Worms are eating my brain. I haven’t seen them yet, but I can feel them munch munch munching around in there. With every bite they take my brain shrinks. I wish they’d cut it out. There are enough brainless people in the world as it is. Take my best friend Nancy, for example. She’s the most brainless person you’ll ever meet, and I hate her guts. I really do. I wouldn’t even call her my best friend, but we share an apartment and sometimes she lets me use her shampoo when mine’s run out. It smells vulgar, like the candles they sell at convenience stores. I like to rub it into my skull until I almost puke from the smell of it. Gives the worms a kick.

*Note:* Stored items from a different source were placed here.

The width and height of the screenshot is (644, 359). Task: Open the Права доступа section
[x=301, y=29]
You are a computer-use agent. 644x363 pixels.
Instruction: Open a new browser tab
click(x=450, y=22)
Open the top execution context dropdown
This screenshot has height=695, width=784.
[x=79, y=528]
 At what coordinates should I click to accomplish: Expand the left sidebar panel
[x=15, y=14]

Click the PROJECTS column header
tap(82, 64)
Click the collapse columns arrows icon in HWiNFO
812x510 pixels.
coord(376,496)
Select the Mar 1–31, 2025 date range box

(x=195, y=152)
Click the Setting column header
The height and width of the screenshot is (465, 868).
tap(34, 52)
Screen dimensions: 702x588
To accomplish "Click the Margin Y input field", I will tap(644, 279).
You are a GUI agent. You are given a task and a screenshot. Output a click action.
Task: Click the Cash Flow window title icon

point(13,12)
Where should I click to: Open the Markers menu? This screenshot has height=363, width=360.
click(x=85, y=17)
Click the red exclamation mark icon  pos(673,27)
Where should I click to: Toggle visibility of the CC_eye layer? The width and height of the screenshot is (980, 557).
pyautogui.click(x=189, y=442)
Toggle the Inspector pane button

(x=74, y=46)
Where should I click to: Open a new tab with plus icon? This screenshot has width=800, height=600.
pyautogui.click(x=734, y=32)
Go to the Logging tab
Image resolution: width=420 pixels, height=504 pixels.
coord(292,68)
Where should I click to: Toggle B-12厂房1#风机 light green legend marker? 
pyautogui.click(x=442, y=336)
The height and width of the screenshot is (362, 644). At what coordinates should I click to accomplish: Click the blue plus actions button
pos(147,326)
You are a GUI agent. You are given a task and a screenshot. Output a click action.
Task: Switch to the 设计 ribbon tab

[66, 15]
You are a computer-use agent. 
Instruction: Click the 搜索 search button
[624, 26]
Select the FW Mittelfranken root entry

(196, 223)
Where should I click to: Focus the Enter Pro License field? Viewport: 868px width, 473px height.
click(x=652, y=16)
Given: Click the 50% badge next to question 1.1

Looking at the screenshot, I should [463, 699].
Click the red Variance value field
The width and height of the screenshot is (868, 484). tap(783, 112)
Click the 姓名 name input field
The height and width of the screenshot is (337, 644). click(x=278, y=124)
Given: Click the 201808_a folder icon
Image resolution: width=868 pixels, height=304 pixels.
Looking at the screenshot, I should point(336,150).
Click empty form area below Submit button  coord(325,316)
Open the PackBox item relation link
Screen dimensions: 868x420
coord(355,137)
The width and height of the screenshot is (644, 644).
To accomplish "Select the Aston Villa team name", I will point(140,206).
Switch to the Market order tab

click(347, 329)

Nancy asks me if I’m going to my appointment today. It’s Tuesday, and I always have an appointment on Tuesdays. I’ve had an appointment every goddamn Tuesday for the three years we’ve lived together, but she always asks anyway. I told you she was brainless. I nod as I pick at a dry piece of toast. Good, good, she tells me. I can’t hear the rest of what she says because she’s too busy blow drying her hair, head upside down, bottle red strands dripping on the linoleum.


Honk. Honk.


Nancy’s boyfriend must be here. That’s how he says hello. Nancy’s boyfriend has large arms and always wears polos with some tiny animal stitched on them. An alligator or a whale or some shit. With his smooth, round face, perfectly combed hair, and animal shirts, he looks like an overgrown toddler. He’s even got the temper tantrums.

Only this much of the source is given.